DOCUMENT TEXT:
╭──
ERIC Number: ED208967
Record Type: Non-Journal
Publication Date: 1981-Apr
Pages: 22
Abstractor: N/A
ISBN: N/A
ISSN: N/A
EISSN: N/A
Available Date: N/A
Classroom Use of Selected Children's Books to Facilitate Prosocial Development in Young Children.
Trepanier, Mary L.; Romatowski, Jane A.
The purpose of this study was to determine if prosocial development could be positively influenced through a classroom intervention strategy using selected children's books and critical questioning techniques. In order to determine ability to share and to take different perspectives, 99 subjects from kindergarten and first grade classes were given a pretest in which they were asked to answer questions about pictures and stories depicting conflict. Treatments were then administered by specially trained teachers to 31 experimental and 33 control subjects who did not initially give sharing responses to the pretest tasks. In the experimental condition, nine readily accessible children's books focusing on sharing, were read at a rate of three per week to the subjects. The feelings of story characters, the causes of characters' feelings and behaviors, solutions to the conflict situations in the stories, and the role that sharing played in resolving the conflict were emphasized. Nine books not focusing on sharing were similarly read to the control group and the teacher simply discussed story events. Subjects were posttested with the same materials and questions used in the pretest. Results suggest that children's prosocial development, with respect to sharing and perspective taking, can be facilitated through a classroom-oriented intervention technique. Experimental subjects gave more sharing responses and more appropriate explanations of the type of information they used to identify a character's feelings (e.g., the character's facial expressions and body gestures). (Author/RH)
╰──
Text and element pointing entries:
╭──
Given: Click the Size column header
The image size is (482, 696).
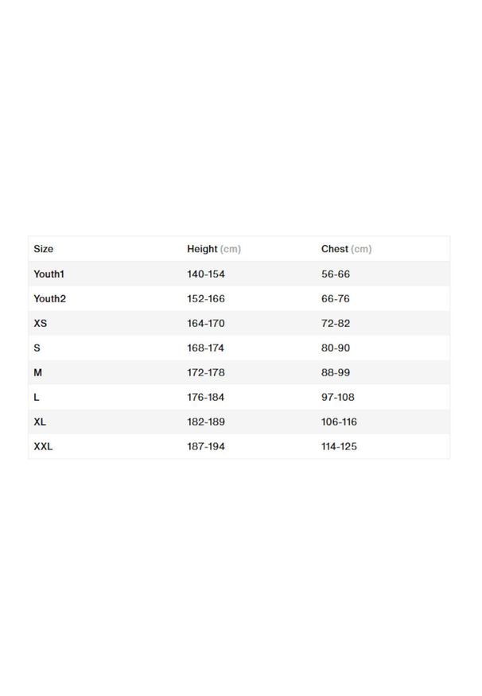Looking at the screenshot, I should pyautogui.click(x=44, y=249).
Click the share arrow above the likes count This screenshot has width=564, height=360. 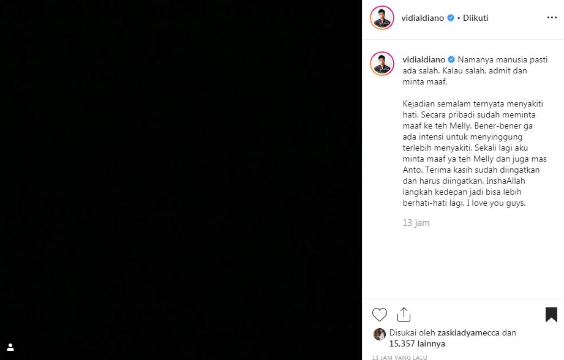click(x=404, y=314)
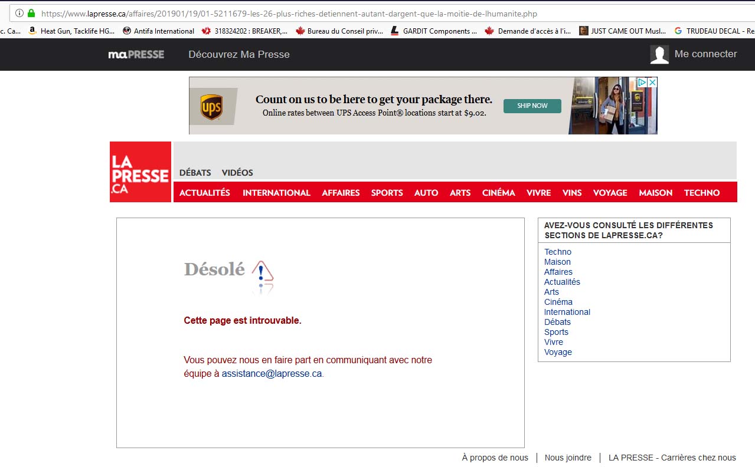The width and height of the screenshot is (755, 467).
Task: Select TECHNO in the red navigation bar
Action: pyautogui.click(x=702, y=193)
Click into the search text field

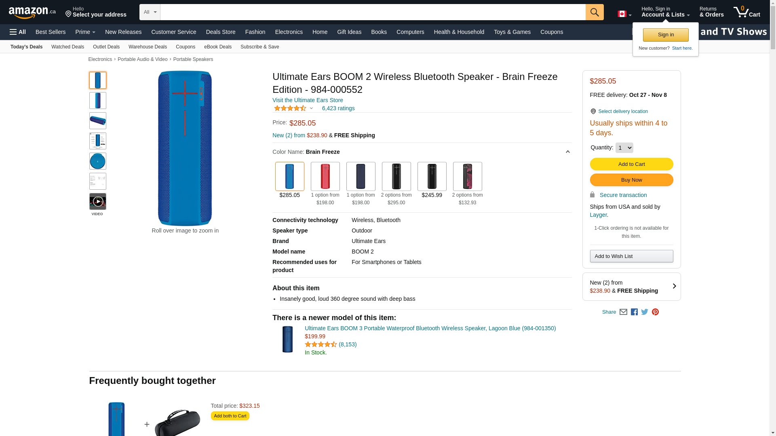pos(373,12)
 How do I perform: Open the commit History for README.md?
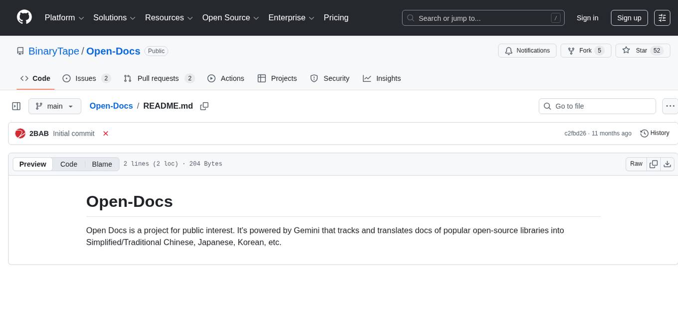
╰──
WHAT YOU NEED TO DO:
**A)** Write out the abstract's wording from "ERIC Number: ED208967" to "Romatowski, Jane A.".
**B)** According to the abstract, how often were the sharing-focused books read to the experimental group?
The entries are separate material and stand apart from the abstract.

IN RESPONSE:
**A)**
ERIC Number: ED208967
Record Type: Non-Journal
Publication Date: 1981-Apr
Pages: 22
Abstractor: N/A
ISBN: N/A
ISSN: N/A
EISSN: N/A
Available Date: N/A
Classroom Use of Selected Children's Books to Facilitate Prosocial Development in Young Children.
Trepanier, Mary L.; Romatowski, Jane A.

**B)** Three per week.